» **What to produce**: If a line in the records below contains the word "options", return that line.

>>

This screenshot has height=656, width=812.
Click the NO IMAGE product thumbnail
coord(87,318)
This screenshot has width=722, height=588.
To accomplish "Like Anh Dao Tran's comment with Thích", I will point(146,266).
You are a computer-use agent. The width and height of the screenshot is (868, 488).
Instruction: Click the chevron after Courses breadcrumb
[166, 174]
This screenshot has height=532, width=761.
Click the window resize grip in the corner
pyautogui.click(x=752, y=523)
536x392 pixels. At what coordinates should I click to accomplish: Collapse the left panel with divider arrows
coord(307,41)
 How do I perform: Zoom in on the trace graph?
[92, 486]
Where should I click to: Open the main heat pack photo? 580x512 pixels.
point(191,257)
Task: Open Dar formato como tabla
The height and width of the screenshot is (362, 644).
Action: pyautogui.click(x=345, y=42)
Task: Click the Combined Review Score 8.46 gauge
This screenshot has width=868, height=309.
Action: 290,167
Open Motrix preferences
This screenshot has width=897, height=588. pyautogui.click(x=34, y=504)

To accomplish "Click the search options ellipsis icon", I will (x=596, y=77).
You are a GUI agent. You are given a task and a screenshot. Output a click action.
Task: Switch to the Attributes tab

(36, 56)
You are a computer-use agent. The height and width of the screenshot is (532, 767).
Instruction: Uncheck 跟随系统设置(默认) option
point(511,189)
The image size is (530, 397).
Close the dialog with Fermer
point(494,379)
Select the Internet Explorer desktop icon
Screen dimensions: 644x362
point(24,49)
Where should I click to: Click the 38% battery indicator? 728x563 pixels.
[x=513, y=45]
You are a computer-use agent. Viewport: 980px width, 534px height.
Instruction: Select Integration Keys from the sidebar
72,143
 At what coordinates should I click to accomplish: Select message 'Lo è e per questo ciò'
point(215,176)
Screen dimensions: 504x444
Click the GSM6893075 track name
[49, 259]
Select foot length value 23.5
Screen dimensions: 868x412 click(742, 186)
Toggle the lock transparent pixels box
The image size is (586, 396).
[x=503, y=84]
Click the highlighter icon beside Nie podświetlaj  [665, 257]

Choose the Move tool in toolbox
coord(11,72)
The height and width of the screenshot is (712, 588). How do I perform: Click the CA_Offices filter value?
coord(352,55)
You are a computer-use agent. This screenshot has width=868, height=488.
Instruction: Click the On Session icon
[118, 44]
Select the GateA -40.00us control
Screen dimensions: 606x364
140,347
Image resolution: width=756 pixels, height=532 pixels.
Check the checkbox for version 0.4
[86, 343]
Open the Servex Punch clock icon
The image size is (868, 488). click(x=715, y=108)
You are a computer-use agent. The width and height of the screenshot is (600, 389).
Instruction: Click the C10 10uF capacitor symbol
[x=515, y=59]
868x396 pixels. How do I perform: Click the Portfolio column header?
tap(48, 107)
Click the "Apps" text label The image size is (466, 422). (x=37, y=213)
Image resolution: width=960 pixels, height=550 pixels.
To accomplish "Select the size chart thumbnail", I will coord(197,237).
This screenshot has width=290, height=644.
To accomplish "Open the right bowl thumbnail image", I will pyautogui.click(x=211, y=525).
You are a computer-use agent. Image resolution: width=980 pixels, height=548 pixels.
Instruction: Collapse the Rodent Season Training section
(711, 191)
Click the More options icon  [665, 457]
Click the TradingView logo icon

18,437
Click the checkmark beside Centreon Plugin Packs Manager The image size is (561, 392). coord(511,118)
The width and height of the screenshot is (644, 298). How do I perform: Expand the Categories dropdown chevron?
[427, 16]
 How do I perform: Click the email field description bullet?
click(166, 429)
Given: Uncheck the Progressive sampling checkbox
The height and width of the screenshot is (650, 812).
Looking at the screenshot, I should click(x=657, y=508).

<<

» **Response area**:
To accomplish "Click the search options ellipsis icon", I will (x=596, y=77).
Click the More options icon  [665, 457]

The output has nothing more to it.